However, they still continued the experiments with human beings in another manner. This was the dry-cold process, an operation carried out during the period January-March 1943. The modus operandi of this experiment was to place the subject outdoors at night in a nude state, cover him with a linen sheet, and then pour cold water over him hourly. After several operations of this character, Rascher complained that it was a mistake to cover the subjects even with a linen sheet. He must be utterly naked, otherwise “the air cannot get at the person.” And from then on the subjects suffered their torture without covering of any kind. Even if it could be assumed that the test could have the slightest modicum of value, it is not understood why the subject had to be utterly naked. As the purpose of the experiment, it is presumed, was to ascertain the reaction of a soldier’s body to a frozen state, there is no reason why the subject could not wear some clothes, if only the merest undergarment, because it is scarcely conceivable that a soldier or aviator would be without some clothing on his back. On this subject, Neff testified—
“The next experiment was a mass experiment when the prisoners were also put outside naked at night. The temperature of one of them was measured with a galvanometer, the others with a thermometer. Rascher was present during approximately eighteen to twenty experiments of that type, but I can not remember exactly how many deaths occurred and if deaths occurred in connection with these experiments. I would like to say with certain reservations that approximately three deaths occurred during that period.” (T-429.)

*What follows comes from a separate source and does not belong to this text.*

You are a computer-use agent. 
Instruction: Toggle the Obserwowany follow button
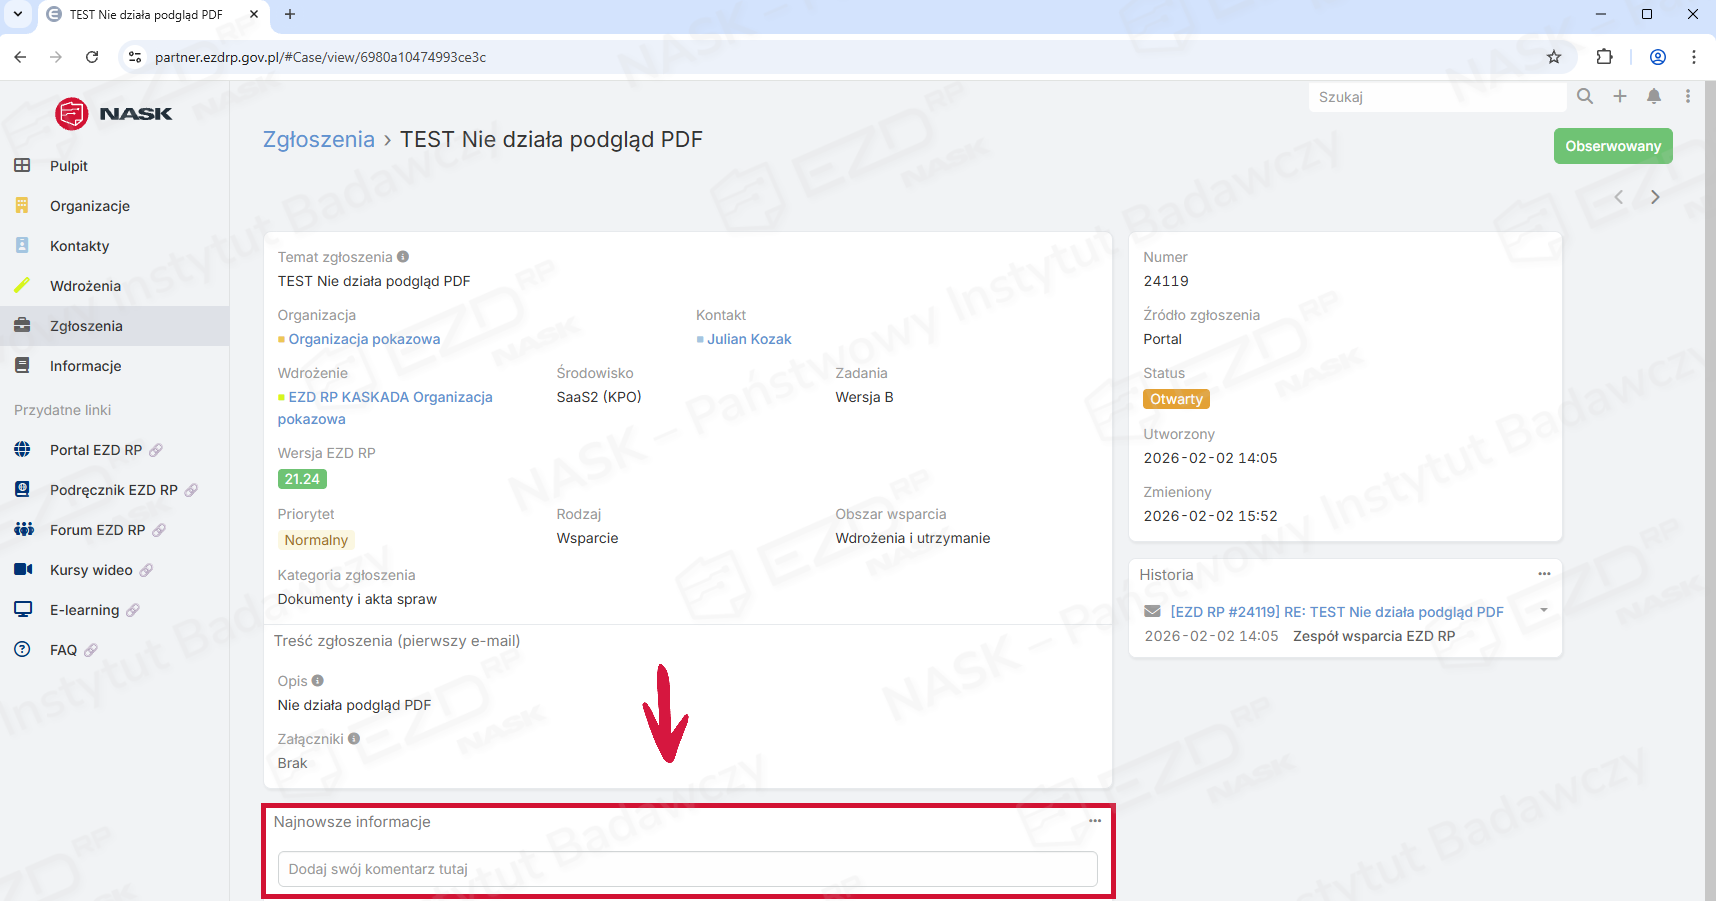[1612, 146]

On the character of the subjects Neff stated—
“Of the experimental subjects subjected to air-cooling experiments, none were people who were sentenced to death. They were prisoners of various nationalities. There were also German political prisoners and ‘green’ prisoners.
“Q. And these prisoners had not volunteered, had they?
“A. No.” (T-429.)
V. DISCUSSION AND CONCLUSIONS
(a) Responsibility of Milch as to Count One of Indictment
Article II of Control Council Law No. 10, promulgated by the Allied Control Council, representing the nations of the United States, Great Britain, France, and Russia, proclaims the ill-treatment or deportation to slave labor of civilian populations of occupied territories, or the ill-treatment of prisoners of war, to be war crimes, punishable by death, imprisonment, or other penalties.
It is sufficient for this Tribunal to cite Control Council Law No. 10 as authority for its action in this case. Since, however, the Control Council came into being after the ending of the war, and since the laws which it published necessarily also followed the termination of hostilities, it has been argued by defense counsel that it does not comport with justice and reason that a defendant should be condemned for an act which, prior to its commission, was not accepted in international law as a crime. From the day of surrender Germany has been without a government of its own, and as the Allied powers are exercising quasi-sovereign jurisdiction in practically all phases of German relations, both internal and external, the very circumstances of Germany’s present political situation not only justifies but demands that the Control Council establish government in its three fundamental phases; namely, the judiciary, the executive, and the legislative. Otherwise chaos would fling Germany into even a more precipitous abyss than the one into which she has fallen, and the supreme and perhaps irreparable disaster, arrested by Allied intervention, would be upon her.